Add an extra $8,000 if you are ages 50 to 59 or 64 plus. Direct your plan administrator to activate this standard catch-up allocation, lifting your total personal savings limit to $32,500 for the year.

  • Use higher catch-up if ages 60 to 63

Deploy the enhanced catch-up tier of $11,250 if you are in the 60-63 age range. Adjust your payroll instructions to seize this expanded tax shelter, pushing your total employee ceiling to $35,750.

  • Use after-tax contributions if the plan allows

Check if your workplace infrastructure permits voluntary after-tax contributions. Use this feature to save beyond the standard baseline, keeping the combined total of employee and company additions under the absolute $72,000 regulatory boundary.

  • Set a per-paycheck contribution target

Divide your remaining yearly savings goal by the number of pay cycles left in the calendar period.
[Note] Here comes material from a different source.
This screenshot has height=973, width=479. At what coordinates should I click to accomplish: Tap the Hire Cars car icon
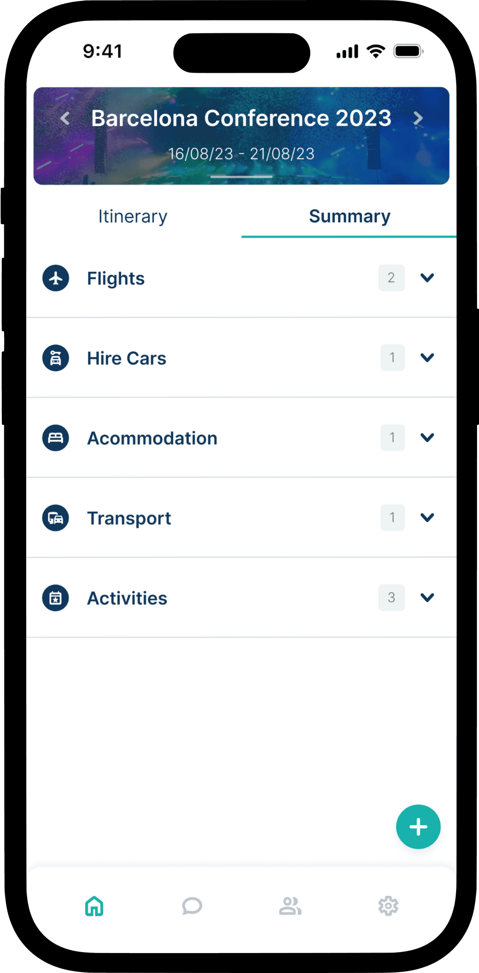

Input this exact dollar amount into your payroll portal to distribute your retirement deposits systematically and evenly.

  • Review 401(k) contribution strategy with a retirement planner

Evaluate your contribution approach alongside a retirement planner. To map out localized tax strategies and cost-of-living adjustments, use specialized retirement planning in San Diego to align annual targets with tax exposure, cash flow needs, and long-term income goals.  

What happens if you have multiple 401(k) plans in 2026?

If you participate in multiple 401(k) plans during 2026, total employee contributions across all plans combined cannot exceed $24,500 ($32,500 if age 50-59 or 64+, or $35,750 if ages 60-63). The employee elective deferral limit follows the individual, not the plan. Employer contributions are calculated separately within each plan and may be subject to different limits. Employees who change jobs or work for multiple employers should track contributions carefully to avoid exceeding IRS limits and requiring corrective distributions. 

How much should you contribute to a 401(k)?

You should contribute 10% to 15% of your gross income to a 401(k), including both your salary deferrals and any employer matching contributions. Contribute enough to receive the full employer match to avoid leaving employer-funded retirement savings unclaimed. If your cash flow allows, increase contributions toward the $24,500 employee deferral limit for 2026. Employees eligible for catch-up contributions can contribute an additional $8,000 or $11,250, depending on age, to further increase tax-advantaged retirement savings.

(Note: All contribution limits and thresholds referenced above are based on IRS guidance for the 2026 tax year.)